LIFG has been banned in Britain since 2005, meaning it is considered a terrorist organisation and it is an offence to be a member, support it or encourage support.
“In the case of the LIFG, quite a lot of them ended up coming to the UK, where they were taking advantage of the fact that the country has a fairly open approach to political dissidents,” said Pantucci.
Monday’s deadly attack on a pop concert was perpetrated by Salman Abedi, a 22-year-old born and raised in a Libyan family in the south of the city.
Abedi’s father Ramadan was a member of LIFG who found refuge in Britain before returning to fight against Kadhafi in 2011, police in Tripoli told AFP. He is now in Libyan custody following the Manchester attack.
Pantucci said there was clearly a family environment where armed struggle was “fairly normalised”.
Reda Fhelboom, a Libyan journalist who has spent many years living in Manchester, said Britain was paying an “entirely predictable” price for allowing Libyan Islamists into the country.
“Everyone knows that hundreds of extremists have taken refuge in Britain,” he told AFP in Tripoli.
“For several years, Britain has protected hundreds of extremists who are wanted in their own countries.
“The attack carried out by a Libyan was entirely predictable. I was not surprised, because every day in Manchester I see Libyan extremists from the Libyan Islamic Fighting Group and others walking around at liberty.
“Britain has harboured extremists and now it is paying the price.”

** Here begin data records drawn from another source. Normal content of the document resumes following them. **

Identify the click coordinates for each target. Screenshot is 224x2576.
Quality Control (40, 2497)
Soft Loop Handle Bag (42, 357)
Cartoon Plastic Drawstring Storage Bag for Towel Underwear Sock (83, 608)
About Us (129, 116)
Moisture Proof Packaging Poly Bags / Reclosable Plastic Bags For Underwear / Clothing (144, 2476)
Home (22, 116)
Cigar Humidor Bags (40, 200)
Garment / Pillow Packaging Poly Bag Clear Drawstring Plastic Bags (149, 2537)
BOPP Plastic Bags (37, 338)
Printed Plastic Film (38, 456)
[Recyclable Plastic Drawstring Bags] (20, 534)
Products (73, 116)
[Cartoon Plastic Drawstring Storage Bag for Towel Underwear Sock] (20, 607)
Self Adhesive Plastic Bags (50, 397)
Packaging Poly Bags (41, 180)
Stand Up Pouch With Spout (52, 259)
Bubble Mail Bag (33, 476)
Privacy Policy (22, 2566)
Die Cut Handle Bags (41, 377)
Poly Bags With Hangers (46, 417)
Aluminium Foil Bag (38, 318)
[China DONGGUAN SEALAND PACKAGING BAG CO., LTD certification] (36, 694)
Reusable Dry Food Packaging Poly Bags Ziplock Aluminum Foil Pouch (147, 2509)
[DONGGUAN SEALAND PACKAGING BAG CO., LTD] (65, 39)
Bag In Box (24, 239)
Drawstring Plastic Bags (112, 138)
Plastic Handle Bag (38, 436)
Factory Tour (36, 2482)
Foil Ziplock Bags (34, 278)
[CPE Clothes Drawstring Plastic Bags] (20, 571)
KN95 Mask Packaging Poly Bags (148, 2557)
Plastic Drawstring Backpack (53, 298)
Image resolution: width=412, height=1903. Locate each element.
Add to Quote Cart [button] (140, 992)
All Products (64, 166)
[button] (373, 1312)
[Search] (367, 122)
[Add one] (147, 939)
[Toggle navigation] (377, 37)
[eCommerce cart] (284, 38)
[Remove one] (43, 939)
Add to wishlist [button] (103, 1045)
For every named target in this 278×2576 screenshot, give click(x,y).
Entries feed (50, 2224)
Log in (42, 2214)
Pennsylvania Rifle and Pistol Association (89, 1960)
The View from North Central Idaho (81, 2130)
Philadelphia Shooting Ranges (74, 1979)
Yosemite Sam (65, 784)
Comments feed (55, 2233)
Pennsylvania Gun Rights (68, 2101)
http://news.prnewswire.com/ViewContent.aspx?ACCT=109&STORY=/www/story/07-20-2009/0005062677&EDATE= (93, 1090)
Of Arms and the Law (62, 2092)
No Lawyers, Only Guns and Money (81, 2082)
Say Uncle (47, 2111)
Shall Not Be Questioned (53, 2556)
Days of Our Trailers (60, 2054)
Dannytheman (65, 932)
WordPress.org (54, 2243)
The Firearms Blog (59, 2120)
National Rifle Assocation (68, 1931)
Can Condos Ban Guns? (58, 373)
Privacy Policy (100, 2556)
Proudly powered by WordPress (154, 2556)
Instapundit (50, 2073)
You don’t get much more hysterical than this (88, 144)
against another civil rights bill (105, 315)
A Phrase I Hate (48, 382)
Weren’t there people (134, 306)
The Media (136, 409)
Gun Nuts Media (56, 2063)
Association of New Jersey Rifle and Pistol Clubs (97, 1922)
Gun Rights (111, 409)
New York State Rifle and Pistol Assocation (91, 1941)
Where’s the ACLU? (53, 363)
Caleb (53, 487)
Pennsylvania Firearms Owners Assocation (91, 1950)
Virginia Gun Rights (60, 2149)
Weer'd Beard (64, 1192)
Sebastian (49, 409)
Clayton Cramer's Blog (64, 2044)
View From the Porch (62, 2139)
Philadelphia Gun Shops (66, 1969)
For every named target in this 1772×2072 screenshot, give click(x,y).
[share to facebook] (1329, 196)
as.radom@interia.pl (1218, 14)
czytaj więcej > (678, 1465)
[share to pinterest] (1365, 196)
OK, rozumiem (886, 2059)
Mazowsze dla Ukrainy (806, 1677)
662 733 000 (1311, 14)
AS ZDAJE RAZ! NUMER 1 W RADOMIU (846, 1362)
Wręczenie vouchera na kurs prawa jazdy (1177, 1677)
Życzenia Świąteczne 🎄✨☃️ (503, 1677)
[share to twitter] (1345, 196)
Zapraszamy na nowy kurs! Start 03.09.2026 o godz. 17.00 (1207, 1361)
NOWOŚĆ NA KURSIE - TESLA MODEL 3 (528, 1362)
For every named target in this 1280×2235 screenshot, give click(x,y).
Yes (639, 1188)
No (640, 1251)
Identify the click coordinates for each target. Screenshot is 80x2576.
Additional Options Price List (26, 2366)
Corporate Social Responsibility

Detectives are trying to work out where Abedi slotted in to the picture of radicalisation among the overlapping circles of allegiance in and around Manchester.
Libyan refugee Abdalraouf Abdallah, 23, was jailed for five and a half years in July 2016, having been convicted of trying to help other Manchester-based extremists to join the Islamic State jihadist group.
He lived in Moss Side in south Manchester, a short drive from the Abedi family home.
Meanwhile fellow Mancunian Raphael Hostey, who left Britain in 2013 and is believed to have been killed in a 2016 drone strike, is thought to have recruited several young Britons to fight for IS.
SkyNews cited counter-terrorism sources saying they had established a “significant connection” between Hostey and Abedi.
Salah Suhbi, an MP in Libya who grew up in Sheffield, northern England, said Manchester Libyans had grown increasingly concerned about radicalisation in the city.
“They know exactly what’s happening, there’s a recruitment policy, we’ve been warning about it for years,” he told The Guardian newspaper.
“People have been talking about this for the past three or four years, how ruthless they (Islamist recruiters) are. These people are recruiting from the second and third generation Libyan Brits or Arab Brits.”
Mohamed Fadil, spokesman for the Libyan community in Manchester, said they were shocked by Monday’s attack but admitted there was a problem in their midst that needed to be dealt with.
“The community here, it’s all working people, like doctors and researchers, just normal people,” he told AFP.
“The Libyan community is not an environment for extremism,” he insisted.
Fadil said the community met in the aftermath of the suicide attack to address the issue.
“The general consensus is there is a problem. Maybe we’re not reaching out enough to our young people,” he said.
“You’ll see very active steps from the community in the very near future: more activities and more involvement.”